唯獨對獨孤宇,杜洛洛連看也不看他一眼,這讓獨孤宇的心裡很不是滋味,死丫頭,擺明把他當死人嗎?
上前幾步,獨孤宇坐到正中堂的上坐,冷着一張俊臉厲聲道:“杜洛洛,你可知罪?”
正在上茶的花歌聽到獨孤宇的話,擔心的望着杜洛洛,今天她家公主鬧的實在太大了,她原本以爲那裡面真的是一些首飾珠寶,可怎麼也沒有想到裡面會是三條毒蛇?
杜洛洛裝傻,“本公主不知道王爺說的是什麼?本公主大病初癒,即使是想犯錯,也得有時間吶,誰讓王爺手下無情,讓本公主躺了大半月方可下牀呢?”
獨孤軒一副看好戲的模樣,笑着端起花歌敬上來的茶,獨孤瀟則目露欽佩之色。
他從小都是獨孤宇的小跟班,母妃和獨孤宇的母妃情同姐妹,他對獨孤宇更是從小就懷着一份敬仰的心。
在他的意識裡,還從來沒有人敢這樣和獨孤宇打馬虎眼。
不把獨孤宇放在眼裡的,杜洛洛絕對是當今第一人。
不禁對他這個特別的四嫂有了特別的欣賞之情。
獨孤宇見她不但沒有乖乖認錯,反而讓他在皇弟面前失了顏面,一張俊顏上滿是黑線,他指着仍舊躺在地上昏迷不醒的林氏厲聲道:“瞧瞧,你乾的好事?你身爲一個王妃,竟一點容人之心都沒有,你有什麼資格做皇家的兒媳?本王今天不教訓你,怕是你真以爲自己有多尊貴了!”說着就要去打杜洛洛。
杜洛洛本能的躲了過去,她自己有一點功夫底子,而且,獨孤宇也不是真正的想要打她。
“還敢躲?你病了一場,膽子倒是也跟着漸長了。”
“獨孤宇,你可想好了,我躲你這一巴掌可是爲了你好,如果你真的確定你非打我不可,那我就乖乖走到你面前讓你打個夠,也好爲你這不禁一嚇的小嬌人兒出出氣。”杜洛洛望着他的眼睛問道
見杜洛洛如此盯着自己,分明就是在威脅自己,笑話,他獨孤宇活了二十二年,何曾受人的威脅,更何況是一個十五六歲的小丫頭。

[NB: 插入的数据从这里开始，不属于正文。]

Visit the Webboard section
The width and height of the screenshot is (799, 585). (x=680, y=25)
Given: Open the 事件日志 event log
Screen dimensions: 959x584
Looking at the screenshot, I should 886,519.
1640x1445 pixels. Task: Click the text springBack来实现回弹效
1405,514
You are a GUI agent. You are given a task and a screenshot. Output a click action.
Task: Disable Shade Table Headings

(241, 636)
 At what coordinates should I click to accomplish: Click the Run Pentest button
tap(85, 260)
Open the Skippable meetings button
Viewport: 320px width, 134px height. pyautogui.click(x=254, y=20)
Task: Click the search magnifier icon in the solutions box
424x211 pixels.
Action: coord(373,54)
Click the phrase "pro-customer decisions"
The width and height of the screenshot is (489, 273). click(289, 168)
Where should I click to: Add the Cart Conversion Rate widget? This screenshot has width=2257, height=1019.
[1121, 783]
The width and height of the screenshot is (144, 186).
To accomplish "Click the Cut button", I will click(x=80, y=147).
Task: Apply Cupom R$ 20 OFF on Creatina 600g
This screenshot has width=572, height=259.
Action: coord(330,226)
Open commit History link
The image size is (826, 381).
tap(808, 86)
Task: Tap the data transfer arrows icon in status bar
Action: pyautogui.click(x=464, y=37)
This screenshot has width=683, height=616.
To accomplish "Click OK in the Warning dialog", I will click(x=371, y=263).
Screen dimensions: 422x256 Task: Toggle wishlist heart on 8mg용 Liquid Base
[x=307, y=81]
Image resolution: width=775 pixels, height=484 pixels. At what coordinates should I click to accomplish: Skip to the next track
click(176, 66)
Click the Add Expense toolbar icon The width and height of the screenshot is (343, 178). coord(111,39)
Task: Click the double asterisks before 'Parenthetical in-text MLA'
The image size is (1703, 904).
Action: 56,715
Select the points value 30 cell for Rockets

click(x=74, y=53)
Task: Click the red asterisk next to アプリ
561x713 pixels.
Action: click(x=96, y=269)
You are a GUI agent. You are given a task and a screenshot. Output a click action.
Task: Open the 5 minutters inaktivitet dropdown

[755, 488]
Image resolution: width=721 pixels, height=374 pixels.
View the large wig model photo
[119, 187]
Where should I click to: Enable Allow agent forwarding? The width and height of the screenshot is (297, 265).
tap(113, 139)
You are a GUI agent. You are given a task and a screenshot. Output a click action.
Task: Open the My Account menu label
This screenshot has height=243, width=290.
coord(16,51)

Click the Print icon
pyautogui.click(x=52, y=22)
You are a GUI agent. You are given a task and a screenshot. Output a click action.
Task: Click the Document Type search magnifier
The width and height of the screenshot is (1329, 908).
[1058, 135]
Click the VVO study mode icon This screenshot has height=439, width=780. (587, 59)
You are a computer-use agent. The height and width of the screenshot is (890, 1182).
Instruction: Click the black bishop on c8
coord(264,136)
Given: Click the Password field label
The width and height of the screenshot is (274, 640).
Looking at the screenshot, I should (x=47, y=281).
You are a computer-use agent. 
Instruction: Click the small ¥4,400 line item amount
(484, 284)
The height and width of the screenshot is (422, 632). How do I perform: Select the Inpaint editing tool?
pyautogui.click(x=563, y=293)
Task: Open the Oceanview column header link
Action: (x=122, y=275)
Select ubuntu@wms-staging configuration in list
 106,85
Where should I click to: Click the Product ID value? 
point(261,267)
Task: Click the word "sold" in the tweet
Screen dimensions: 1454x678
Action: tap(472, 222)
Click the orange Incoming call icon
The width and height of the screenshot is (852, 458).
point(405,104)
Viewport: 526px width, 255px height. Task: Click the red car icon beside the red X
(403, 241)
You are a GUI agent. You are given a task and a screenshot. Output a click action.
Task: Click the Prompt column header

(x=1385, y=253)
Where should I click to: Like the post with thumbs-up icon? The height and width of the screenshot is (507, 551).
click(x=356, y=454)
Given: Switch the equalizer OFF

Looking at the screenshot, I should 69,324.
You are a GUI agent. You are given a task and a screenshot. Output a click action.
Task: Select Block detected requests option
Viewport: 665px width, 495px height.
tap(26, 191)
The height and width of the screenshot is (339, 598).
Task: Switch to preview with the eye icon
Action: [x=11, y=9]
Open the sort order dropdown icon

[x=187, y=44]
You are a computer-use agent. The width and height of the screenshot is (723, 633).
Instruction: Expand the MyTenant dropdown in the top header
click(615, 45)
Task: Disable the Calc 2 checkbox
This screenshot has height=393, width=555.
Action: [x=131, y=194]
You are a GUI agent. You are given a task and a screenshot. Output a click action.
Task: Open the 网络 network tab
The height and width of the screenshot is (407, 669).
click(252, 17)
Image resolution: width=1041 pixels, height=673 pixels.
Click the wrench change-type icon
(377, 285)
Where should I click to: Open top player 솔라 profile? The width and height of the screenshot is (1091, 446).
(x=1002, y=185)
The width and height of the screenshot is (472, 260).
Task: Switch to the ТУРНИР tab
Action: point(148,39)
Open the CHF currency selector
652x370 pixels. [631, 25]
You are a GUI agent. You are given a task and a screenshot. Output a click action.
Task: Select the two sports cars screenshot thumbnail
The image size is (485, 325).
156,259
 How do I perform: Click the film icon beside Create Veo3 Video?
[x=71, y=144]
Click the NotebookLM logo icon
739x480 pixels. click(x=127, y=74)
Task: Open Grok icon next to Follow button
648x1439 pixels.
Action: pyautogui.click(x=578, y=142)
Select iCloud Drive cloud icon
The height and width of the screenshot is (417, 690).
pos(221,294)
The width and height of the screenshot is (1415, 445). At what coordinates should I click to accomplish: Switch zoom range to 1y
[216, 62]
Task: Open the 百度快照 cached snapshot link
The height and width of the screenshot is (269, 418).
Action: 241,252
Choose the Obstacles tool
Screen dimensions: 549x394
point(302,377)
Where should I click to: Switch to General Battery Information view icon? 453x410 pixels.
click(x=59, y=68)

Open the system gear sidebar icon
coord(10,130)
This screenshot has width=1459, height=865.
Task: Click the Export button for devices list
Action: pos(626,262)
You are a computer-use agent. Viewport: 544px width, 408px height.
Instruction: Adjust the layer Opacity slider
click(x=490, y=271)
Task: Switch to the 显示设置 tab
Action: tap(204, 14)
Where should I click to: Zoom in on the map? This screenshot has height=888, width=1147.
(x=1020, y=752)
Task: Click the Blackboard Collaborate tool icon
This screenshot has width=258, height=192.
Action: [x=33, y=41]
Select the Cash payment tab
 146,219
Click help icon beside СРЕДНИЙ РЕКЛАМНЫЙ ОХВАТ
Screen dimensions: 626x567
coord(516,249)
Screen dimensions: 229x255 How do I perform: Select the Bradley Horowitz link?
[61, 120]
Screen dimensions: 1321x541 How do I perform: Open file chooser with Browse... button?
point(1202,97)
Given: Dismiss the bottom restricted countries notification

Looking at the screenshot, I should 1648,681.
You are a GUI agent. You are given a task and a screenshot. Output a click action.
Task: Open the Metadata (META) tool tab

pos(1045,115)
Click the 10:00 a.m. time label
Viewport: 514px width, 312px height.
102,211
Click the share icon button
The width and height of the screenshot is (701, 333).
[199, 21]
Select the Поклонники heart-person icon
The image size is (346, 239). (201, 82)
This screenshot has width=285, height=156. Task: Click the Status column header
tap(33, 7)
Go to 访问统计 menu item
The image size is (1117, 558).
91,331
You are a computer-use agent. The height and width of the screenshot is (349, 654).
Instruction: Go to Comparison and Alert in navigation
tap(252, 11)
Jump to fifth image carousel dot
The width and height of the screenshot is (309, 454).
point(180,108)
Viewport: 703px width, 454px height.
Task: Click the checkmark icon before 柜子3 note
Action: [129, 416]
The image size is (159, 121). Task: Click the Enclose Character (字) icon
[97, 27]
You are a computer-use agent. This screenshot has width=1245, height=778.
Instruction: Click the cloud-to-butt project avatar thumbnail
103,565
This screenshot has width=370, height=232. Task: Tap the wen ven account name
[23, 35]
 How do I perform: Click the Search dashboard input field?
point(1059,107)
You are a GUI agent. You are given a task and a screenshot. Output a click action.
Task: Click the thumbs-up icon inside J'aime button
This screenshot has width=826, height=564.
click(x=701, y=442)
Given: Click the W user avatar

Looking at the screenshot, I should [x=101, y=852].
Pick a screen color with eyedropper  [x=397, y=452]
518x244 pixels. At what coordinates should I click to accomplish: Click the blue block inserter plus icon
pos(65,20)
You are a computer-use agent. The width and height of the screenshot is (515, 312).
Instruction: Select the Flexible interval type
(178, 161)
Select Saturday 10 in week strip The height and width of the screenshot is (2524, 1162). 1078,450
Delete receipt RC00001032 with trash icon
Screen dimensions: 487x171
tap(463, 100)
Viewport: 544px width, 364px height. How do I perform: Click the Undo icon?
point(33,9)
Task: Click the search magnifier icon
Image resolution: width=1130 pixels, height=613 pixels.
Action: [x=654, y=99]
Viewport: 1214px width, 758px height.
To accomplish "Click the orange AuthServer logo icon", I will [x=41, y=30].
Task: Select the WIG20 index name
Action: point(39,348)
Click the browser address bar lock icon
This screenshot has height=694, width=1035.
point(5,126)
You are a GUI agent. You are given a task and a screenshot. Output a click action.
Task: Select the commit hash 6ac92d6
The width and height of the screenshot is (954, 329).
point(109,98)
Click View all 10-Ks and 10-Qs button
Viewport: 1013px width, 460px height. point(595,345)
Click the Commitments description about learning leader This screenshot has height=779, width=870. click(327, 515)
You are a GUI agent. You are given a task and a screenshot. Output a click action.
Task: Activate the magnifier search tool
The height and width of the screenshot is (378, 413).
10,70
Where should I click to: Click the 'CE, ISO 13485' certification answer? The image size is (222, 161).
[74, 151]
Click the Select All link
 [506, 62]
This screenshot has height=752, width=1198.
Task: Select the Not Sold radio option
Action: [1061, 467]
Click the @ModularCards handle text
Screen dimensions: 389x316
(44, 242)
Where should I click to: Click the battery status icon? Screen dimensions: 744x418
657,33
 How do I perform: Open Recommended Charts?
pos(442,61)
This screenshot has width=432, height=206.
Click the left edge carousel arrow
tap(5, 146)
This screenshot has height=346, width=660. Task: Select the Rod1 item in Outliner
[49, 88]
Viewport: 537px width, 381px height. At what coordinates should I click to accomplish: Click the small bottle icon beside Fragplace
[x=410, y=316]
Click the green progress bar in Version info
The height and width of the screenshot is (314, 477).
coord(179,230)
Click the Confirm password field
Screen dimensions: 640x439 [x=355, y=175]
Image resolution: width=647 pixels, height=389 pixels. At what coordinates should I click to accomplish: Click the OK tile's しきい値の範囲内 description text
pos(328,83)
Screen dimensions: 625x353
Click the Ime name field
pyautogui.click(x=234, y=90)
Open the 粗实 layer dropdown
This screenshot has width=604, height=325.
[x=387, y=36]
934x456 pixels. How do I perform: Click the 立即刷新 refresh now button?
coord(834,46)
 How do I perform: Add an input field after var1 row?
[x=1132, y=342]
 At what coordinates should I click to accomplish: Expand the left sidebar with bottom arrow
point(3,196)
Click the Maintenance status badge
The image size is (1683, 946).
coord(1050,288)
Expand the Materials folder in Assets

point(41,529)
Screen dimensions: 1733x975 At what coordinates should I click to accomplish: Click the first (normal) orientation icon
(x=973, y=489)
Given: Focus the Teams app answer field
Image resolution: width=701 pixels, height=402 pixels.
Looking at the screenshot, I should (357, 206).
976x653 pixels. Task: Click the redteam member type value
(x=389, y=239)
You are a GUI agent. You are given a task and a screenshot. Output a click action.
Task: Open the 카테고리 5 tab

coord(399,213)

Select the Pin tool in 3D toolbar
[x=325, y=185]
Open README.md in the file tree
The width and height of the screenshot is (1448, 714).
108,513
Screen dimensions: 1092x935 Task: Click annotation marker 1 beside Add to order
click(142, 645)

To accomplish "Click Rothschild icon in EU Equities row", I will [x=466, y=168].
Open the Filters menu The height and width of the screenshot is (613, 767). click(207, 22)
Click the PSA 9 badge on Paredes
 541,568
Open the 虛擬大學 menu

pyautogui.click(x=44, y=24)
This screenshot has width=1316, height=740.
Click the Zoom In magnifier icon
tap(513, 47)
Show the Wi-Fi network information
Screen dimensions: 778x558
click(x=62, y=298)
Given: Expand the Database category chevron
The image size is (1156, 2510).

“你犯了錯,就該受到懲罰,你還是乖乖的到本王面前,本王或許還會少半分力道。”
杜洛洛眼底露出一抹得意之色,被獨孤宇打了也好,那樣她就有理由不去參加三天以後的端午宴了,那時王府裡沒人,她又可以和花歌一起出去瀟灑自在了。
獨孤宇沒有放過杜洛洛眼底閃過的那絲狡黠,那含着精明算計的光芒讓她看起來反增幾分可愛。
讓他想不明白的是,爲什麼會有人連捱打也會這麼高興?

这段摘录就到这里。